Ермилов рассказал вкратце о странной слежке на Кипре, о том, что пересекся даже с тамошним резидентом, о тщательном досмотре на таможне…
— А что за дело? Ты ведь не в обычный отпуск туда ездил.
— Не думаю, что это с ним связано. Мы еще по этому фигуранту не возбудились. Коррупционер. Нельзя сказать, что рядовой, но и не Гусинский. Госчиновник, а собственности на него и на его жену записано явно больше, чем позволяет его зарплата. Может, перепутали меня с кем-нибудь?
— Ты понимаешь, — Чиграков облокотился о перила рядом с Олегом, прислонившись плечом к его плечу. Ермилов чувствовал запах одеколона и табака, — тот офицер, с которым ты общался на Кипре, без сомнений, доложил обо всех перипетиях в Центр. Не исключено, что эта информация вызовет определенную заинтересованность у контрразведки. Я тебе прямо об этом говорю, потому как хорошо тебя знаю.

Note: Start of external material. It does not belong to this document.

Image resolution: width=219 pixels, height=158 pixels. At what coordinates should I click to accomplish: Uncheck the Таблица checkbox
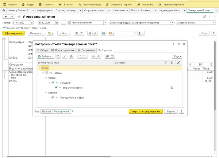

— Погоди, — нервно рассмеялся Ермилов. — Ты хочешь сказать, меня свои же пасут? Вернее, ваши? Глупости! Что же, они будут за мной пожизненно следить? А вдруг я лет через пять только начну шпионскую деятельность, а теперь затаюсь?
— Не в этом дело, — поморщился Николай. — Если те, с Кипра, выбрали тебя объектом вербовки, они и в Москве могут попытаться выйти на контакт.
— Вы же смотрите за их ребятами, работающими здесь в посольстве? Если они пойдут на контакт со мной, и так станет известно. Зачем прослушка?
— Я этого знать не могу. Не исключаю только, что в сложившейся обстановке тебя вызовут для беседы к нам.
— Час от часу не легче. — Ермилов поскреб затылок. — И что говорить?
— Все как есть. Другое меня волнует. Не связана ли слежка с твоими делами? Я попробую что-нибудь узнать. Но у нас не принято делиться информацией, даже если работаем в одном управлении или отделе. Рад тебя видеть, — он пожал руку Олегу. — Привет Люсе.
Последние слова слегка разозлили Ермилова, ведь в институте Чиграков увивался за Людмилой Коротковой. «Люсе он привет передает, — глядя в сутуловатую спину бывшего однокашника, с досадой подумал Олег. — Так, словно виделся с ней недавно. Наверное, думает, что я ее загнал в домохозяйки… Как-то с упреком ведь привет передавал, с намеком. Черт долговязый».
Рабочий день выдался сумбурным, выматывающим бессмысленностью бумажной волокиты. По просьбе Зайцева Олег допросил свидетеля по одному из дел, которое вел коллега.
Дома Ермилов решил собраться с мыслями, позвонил Логачеву и попросил того приехать на ужин. Людмила оживилась, начала хлопотать с готовкой, потом вдруг убежала в парикмахерскую, находящуюся на первом этаже их дома. Посмеиваясь над ее волнением перед встречей с бывшим однокурсником, Ермилов до прихода Игоря решил послушать Высоцкого. Слушал на виниле. В комнате стоял проигрыватель. Олег его тщательно оберегал, так как уже практически невозможно было купить такой аппарат в Москве. Винил отживал свое…
И вдруг обнаружил, что одна из пластинок поцарапана коварной рукой. Он даже догадывался чьей.
— Петр! — позвал он, едва сдерживаясь.
Сын пришел, ступая неохотно, неторопливо, склонив светловолосую лохматую голову и пряча под длинной челкой светло-серые, как у отца, глаза.
— Зачем проигрыватель трогал? Пластинку исцарапал!
— Почему сразу я? Васька это. — Петька отчего-то в последнее время старался говорить басом. Он, наверное, считал, что так кажется старше. У них с Васькой было вечное соперничество из-за возраста.